In the above experiments, our team achieved the third place in the NLPCC 2023 shared task 4 by obtaining an average score of 41.05% without using the dialog fusion method which is denoted as D-Fusion\(_{128}\). In fact, our theoretical best score of 42.12%, which could have achieved a higher ranking, was not submitted due to the competition’s limit of three submission attempts.

4.5 Effectiveness of Dialog Fusion

Fig. 3.
figure 3

The comparison of the model with and without D-Fusion\(_{128}\) method on the dialog which length less than 128.
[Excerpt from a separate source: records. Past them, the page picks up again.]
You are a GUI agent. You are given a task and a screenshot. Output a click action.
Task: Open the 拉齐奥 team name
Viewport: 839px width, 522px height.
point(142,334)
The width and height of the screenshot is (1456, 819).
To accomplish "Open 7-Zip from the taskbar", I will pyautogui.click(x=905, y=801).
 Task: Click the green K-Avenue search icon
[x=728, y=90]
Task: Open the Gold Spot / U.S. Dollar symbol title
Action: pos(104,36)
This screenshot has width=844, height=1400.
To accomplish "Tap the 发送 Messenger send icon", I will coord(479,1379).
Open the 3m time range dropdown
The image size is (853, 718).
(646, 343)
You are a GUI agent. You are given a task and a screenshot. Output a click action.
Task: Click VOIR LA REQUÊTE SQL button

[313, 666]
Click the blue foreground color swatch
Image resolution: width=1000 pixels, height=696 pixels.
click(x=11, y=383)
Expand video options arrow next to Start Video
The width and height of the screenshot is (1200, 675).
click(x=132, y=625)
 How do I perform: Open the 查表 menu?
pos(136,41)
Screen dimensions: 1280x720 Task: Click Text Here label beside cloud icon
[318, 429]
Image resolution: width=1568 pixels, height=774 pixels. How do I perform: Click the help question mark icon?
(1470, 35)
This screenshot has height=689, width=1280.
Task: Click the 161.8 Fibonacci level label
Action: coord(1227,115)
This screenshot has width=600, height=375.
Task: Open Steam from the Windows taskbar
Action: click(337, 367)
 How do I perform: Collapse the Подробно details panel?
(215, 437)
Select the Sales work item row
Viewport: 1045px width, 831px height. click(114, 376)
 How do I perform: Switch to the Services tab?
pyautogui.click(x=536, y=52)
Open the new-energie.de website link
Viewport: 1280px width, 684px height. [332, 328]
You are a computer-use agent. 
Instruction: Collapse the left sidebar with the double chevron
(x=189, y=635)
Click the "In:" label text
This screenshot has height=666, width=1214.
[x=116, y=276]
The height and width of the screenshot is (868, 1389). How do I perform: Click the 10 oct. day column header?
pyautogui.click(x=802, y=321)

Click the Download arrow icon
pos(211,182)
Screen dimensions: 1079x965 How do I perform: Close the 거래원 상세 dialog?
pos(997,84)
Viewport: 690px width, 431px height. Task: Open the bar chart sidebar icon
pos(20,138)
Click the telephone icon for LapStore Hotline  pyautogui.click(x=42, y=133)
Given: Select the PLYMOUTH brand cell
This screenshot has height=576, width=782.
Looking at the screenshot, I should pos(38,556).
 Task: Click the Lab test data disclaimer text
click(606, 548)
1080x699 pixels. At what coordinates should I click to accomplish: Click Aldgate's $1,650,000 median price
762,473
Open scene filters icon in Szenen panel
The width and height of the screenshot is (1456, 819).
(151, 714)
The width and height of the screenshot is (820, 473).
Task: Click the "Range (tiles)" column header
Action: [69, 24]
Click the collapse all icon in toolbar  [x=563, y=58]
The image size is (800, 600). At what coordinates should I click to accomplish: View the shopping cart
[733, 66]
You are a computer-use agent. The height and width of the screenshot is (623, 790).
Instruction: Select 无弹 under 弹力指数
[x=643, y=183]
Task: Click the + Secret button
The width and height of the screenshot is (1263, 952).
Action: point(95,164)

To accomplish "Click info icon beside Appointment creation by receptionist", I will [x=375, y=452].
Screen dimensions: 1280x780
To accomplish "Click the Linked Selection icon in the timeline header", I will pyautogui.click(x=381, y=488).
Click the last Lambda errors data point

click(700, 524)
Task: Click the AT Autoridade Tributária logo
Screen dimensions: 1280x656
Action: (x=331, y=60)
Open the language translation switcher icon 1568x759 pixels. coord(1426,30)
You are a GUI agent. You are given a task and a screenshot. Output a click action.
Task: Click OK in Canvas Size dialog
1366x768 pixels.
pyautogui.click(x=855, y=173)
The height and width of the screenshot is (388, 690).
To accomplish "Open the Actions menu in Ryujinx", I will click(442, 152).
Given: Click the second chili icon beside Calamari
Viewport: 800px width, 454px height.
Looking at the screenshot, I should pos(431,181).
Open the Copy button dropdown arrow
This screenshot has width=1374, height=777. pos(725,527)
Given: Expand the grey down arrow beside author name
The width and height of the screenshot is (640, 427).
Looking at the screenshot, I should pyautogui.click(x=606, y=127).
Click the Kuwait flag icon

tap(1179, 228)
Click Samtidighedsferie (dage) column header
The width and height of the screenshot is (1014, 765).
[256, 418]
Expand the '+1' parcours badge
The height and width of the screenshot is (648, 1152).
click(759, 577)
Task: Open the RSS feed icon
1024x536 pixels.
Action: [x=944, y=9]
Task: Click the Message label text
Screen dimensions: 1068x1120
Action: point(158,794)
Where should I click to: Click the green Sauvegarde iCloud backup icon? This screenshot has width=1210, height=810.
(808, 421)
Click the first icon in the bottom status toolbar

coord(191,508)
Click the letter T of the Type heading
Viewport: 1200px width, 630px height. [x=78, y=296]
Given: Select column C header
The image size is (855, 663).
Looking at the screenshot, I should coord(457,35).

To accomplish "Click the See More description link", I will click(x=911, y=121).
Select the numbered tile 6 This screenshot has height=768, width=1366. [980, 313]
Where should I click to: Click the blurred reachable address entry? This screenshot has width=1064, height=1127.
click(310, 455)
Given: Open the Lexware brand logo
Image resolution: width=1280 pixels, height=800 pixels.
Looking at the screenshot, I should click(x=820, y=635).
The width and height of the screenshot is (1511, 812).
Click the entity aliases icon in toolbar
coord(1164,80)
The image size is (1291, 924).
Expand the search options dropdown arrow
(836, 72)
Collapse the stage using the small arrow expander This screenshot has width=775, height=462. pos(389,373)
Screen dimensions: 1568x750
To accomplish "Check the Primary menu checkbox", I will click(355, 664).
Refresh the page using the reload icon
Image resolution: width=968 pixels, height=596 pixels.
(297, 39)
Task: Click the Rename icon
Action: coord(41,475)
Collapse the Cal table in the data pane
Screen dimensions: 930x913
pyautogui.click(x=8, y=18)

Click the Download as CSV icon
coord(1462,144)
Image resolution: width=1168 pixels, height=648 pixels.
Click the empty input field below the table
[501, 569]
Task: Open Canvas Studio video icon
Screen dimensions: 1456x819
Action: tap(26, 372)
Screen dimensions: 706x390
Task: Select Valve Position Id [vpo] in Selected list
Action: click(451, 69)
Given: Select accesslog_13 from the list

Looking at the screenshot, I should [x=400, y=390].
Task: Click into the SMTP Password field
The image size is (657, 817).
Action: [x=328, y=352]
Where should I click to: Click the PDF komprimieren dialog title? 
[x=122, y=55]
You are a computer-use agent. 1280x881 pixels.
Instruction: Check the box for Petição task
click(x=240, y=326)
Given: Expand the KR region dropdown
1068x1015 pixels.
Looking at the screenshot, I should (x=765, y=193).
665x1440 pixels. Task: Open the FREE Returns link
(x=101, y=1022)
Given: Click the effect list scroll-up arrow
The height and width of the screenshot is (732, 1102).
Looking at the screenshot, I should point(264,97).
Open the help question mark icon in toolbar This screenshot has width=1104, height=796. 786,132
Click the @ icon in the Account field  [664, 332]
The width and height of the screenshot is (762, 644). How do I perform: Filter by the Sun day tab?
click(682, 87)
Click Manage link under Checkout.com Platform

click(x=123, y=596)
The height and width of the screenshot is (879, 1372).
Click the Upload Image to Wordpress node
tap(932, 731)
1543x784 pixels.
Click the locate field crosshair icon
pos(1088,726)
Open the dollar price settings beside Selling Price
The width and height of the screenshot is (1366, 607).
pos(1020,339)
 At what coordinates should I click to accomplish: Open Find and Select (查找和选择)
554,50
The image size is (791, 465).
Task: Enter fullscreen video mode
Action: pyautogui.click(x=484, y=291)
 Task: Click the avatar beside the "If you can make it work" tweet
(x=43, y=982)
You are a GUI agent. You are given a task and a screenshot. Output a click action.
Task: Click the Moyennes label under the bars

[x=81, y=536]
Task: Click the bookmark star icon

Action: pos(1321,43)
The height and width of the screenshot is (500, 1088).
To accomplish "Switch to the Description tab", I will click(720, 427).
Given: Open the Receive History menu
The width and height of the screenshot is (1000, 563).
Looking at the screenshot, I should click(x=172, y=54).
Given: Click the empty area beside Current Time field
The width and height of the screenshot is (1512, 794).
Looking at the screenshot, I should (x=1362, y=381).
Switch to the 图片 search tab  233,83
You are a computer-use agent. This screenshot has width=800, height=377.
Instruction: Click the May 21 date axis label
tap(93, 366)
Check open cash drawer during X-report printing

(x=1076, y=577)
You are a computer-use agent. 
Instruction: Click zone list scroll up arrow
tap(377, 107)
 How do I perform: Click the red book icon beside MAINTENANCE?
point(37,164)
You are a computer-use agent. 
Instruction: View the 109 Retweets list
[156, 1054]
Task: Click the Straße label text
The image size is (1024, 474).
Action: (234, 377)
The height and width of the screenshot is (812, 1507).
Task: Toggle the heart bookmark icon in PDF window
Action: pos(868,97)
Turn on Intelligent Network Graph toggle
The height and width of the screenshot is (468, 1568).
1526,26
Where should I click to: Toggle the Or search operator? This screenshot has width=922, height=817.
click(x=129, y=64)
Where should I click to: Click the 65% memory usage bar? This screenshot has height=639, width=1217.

It is believe that the reason why dialog fusion improves the score is that the model enhances its ability to understand the context of short dialogues. To further verify this, we first identified all sentences with a dialogue length of less than 128 and then compared the model’s F1 scores on these sentences before and after adding D-Fusion\(_{128}\). The results are shown in Fig. 3. After adding D-Fusion\(_{128}\), the micro F1 and identification F1 scores on the Chinese dataset increased by 1.75% and 3.18% respectively, while the micro F1 score on the English dataset increased by 1.47%. These results support our hypothesis. However, the identification F1 score on the English dataset decreased, indicating that the model’s prediction performance for English boundaries deteriorated after concatenating the dialogues. This may be due to the fact that the English dataset are generally longer than the Chinese dataset (as shown in Table 1) and that English has WordPiece mechanism in PLMs, making the text longer and harder to locate. Overall, this indicates that dialog fusion does improve the accuracy of the model in understanding and modeling the context of short dialogues. We also experiment different threshold \(\tau \) for further validation and as the \(\tau \) increased, there was an overall downward trend in the average score, which is consistent with our hypothesis.

5 Conclusion

This work proposes a context fusion method to enhance the performance of conversational aspect-based sentiment quadruple analysis. Firstly, utterances within the same thread are merged through thread fusion, enabling the model to simultaneously model context information from multiple speakers. Then, dialog fusion is applied to some particularly short dialogues to obtain global information, which effectively improves the model’s performance on shorter dialogues. Through experiments, we conclude that concatenating the entire text of long dialogues actually leads to negative effects. Our model achieved an average F1 score of 42.12%, which is 6.48% higher than the DiaASQ\(_\text {MTV}\), indicating the effectiveness of our approach.